Stated problem - Convert the data items below into a numbered list, starting at the line that contains "This screenshot has width=692, height=389." and ending at the final line, both inclusive. Omit blank lines and leave the pictures out.

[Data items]
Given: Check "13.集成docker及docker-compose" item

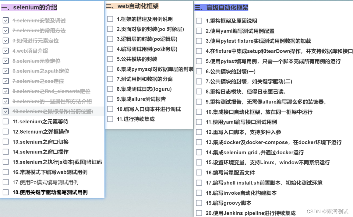Looking at the screenshot, I should point(199,142).
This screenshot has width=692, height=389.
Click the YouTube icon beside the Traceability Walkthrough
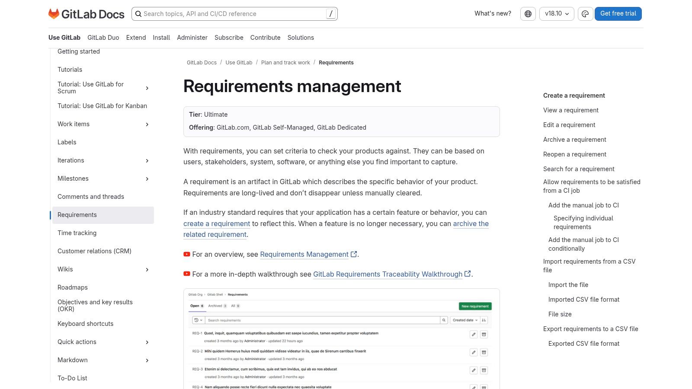tap(186, 274)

Answer to the problem -
1. This screenshot has width=692, height=389.
2. Click the YouTube icon beside the Traceability Walkthrough
3. tap(186, 274)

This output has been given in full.